**Problem statement**: Only the stretch of the listing below that runs from the line with "has width=1152, height=938." through the line with "Viewport: 1804px width, 1052px height." is to be printed, exactly and with both ends.

+ + + + +

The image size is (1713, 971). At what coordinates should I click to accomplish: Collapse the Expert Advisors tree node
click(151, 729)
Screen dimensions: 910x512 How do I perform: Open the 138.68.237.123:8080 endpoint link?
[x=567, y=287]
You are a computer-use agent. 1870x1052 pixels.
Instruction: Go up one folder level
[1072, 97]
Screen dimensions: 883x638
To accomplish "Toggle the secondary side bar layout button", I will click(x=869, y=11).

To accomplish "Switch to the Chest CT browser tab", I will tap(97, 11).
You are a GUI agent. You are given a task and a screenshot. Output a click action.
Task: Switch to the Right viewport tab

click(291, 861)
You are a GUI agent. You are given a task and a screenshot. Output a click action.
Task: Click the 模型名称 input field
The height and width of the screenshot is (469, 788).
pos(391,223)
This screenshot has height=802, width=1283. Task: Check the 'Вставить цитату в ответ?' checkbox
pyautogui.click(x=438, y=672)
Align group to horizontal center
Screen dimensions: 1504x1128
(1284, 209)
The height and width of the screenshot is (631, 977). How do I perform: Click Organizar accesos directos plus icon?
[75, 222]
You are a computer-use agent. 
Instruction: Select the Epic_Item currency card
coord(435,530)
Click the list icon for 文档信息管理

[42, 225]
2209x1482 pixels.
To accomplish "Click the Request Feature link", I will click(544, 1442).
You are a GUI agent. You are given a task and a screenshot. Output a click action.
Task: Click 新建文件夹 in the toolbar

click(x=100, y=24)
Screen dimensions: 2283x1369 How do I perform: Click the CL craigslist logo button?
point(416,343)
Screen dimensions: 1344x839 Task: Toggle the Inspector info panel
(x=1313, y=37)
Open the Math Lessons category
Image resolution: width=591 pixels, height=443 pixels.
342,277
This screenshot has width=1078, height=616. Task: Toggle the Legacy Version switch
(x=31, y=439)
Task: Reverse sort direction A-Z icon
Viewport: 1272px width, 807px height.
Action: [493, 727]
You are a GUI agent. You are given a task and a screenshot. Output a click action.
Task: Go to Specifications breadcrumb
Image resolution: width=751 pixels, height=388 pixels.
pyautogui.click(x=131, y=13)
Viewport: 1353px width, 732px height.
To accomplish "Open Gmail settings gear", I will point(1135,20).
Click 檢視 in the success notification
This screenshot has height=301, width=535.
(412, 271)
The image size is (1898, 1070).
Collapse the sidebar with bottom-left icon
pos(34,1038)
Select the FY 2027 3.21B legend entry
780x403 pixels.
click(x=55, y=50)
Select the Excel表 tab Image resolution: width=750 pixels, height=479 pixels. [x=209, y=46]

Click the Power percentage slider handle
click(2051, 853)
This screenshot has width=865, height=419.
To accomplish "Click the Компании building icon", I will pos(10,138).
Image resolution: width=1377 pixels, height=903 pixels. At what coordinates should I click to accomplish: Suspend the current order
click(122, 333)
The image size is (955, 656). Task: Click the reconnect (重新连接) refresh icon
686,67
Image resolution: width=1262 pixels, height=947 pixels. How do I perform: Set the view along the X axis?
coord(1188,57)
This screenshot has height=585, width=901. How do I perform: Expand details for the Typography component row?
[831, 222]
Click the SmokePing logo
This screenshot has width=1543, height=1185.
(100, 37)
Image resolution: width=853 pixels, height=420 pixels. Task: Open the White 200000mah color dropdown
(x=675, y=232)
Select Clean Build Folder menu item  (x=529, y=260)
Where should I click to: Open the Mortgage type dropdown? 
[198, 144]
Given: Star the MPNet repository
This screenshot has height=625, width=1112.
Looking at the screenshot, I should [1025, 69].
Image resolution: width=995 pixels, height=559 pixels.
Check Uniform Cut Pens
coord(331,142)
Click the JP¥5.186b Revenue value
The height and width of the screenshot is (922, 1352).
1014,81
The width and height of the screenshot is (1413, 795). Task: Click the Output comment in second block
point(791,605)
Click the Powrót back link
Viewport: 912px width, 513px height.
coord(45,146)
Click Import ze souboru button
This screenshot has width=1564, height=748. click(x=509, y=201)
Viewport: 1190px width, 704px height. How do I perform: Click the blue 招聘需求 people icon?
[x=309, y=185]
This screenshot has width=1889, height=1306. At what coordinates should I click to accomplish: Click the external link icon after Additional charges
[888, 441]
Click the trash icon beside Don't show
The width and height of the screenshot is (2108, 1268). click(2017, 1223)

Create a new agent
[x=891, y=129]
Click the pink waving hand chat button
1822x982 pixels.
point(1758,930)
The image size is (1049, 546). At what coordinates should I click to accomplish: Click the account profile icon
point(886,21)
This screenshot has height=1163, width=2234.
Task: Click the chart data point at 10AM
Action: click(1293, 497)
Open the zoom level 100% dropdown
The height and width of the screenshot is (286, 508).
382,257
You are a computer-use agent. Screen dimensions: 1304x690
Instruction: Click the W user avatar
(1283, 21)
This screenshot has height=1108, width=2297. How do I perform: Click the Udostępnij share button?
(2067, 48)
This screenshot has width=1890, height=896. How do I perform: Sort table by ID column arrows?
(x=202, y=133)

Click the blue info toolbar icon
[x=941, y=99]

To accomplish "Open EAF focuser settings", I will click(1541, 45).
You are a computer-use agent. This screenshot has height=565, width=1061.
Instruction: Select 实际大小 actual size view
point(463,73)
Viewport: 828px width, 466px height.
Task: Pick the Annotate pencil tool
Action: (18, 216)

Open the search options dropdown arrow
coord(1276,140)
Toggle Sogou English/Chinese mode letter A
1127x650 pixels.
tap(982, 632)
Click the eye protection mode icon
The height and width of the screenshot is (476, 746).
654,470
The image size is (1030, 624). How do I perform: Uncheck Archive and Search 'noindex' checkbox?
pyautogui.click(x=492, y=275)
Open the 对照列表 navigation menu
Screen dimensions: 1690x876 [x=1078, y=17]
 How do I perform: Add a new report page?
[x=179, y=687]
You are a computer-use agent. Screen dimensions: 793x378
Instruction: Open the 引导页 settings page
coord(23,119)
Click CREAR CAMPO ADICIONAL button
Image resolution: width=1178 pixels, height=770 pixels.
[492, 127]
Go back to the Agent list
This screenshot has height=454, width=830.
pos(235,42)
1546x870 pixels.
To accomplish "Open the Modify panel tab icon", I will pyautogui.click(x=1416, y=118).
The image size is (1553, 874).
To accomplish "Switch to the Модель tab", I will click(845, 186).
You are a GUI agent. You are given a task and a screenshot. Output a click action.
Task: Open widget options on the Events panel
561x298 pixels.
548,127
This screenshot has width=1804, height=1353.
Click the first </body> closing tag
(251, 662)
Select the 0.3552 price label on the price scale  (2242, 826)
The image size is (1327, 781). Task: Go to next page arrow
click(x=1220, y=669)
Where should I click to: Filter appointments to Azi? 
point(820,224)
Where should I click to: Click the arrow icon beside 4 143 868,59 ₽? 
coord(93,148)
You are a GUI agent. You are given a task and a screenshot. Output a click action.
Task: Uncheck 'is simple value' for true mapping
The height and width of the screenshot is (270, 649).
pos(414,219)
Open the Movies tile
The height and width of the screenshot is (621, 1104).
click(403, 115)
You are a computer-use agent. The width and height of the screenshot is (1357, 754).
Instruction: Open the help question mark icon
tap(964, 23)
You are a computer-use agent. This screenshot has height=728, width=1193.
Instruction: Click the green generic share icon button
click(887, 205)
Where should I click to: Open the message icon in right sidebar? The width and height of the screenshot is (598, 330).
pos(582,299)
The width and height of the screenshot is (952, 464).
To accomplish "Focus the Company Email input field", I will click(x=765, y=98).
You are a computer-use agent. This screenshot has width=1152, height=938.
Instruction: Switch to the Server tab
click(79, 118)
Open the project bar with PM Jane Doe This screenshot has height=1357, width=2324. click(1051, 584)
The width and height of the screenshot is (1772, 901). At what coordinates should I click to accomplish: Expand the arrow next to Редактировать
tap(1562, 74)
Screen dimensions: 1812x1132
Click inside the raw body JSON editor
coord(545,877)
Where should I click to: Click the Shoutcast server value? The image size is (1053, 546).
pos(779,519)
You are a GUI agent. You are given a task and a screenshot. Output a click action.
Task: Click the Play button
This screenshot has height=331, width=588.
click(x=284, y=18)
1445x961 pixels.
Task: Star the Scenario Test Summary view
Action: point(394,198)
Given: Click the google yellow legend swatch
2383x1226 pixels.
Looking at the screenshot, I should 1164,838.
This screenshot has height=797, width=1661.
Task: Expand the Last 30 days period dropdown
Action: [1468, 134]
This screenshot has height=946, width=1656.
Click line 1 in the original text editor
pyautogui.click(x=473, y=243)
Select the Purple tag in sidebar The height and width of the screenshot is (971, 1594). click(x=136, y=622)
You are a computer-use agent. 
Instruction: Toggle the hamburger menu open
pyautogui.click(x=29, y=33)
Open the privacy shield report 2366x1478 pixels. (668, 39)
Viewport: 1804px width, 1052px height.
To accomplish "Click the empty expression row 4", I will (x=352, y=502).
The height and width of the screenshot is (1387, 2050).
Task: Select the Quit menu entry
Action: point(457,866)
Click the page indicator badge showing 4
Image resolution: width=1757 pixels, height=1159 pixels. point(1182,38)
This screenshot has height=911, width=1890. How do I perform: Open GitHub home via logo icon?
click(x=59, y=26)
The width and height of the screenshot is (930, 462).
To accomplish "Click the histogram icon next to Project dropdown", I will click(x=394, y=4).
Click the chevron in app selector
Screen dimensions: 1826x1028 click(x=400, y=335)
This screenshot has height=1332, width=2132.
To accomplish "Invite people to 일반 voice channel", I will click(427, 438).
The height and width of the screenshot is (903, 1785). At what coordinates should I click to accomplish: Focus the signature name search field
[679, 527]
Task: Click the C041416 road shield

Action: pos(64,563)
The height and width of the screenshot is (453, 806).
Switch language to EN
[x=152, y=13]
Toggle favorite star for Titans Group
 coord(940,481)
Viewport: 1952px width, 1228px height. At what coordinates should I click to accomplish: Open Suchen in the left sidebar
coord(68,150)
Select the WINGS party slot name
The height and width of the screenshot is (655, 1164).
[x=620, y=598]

+ + + + +

**Response below**:
You are a computer-use agent. This screenshot has width=1152, height=938.
Instruction: Switch to the Server tab
click(79, 118)
Open the project bar with PM Jane Doe This screenshot has height=1357, width=2324. click(1051, 584)
The width and height of the screenshot is (1772, 901). At what coordinates should I click to accomplish: Expand the arrow next to Редактировать
tap(1562, 74)
Screen dimensions: 1812x1132
Click inside the raw body JSON editor
coord(545,877)
Where should I click to: Click the Shoutcast server value? The image size is (1053, 546).
pos(779,519)
You are a GUI agent. You are given a task and a screenshot. Output a click action.
Task: Click the Play button
This screenshot has height=331, width=588.
click(x=284, y=18)
1445x961 pixels.
Task: Star the Scenario Test Summary view
Action: point(394,198)
Given: Click the google yellow legend swatch
2383x1226 pixels.
Looking at the screenshot, I should 1164,838.
This screenshot has height=797, width=1661.
Task: Expand the Last 30 days period dropdown
Action: [1468, 134]
This screenshot has height=946, width=1656.
Click line 1 in the original text editor
pyautogui.click(x=473, y=243)
Select the Purple tag in sidebar The height and width of the screenshot is (971, 1594). click(x=136, y=622)
You are a computer-use agent. 
Instruction: Toggle the hamburger menu open
pyautogui.click(x=29, y=33)
Open the privacy shield report 2366x1478 pixels. (668, 39)
Viewport: 1804px width, 1052px height.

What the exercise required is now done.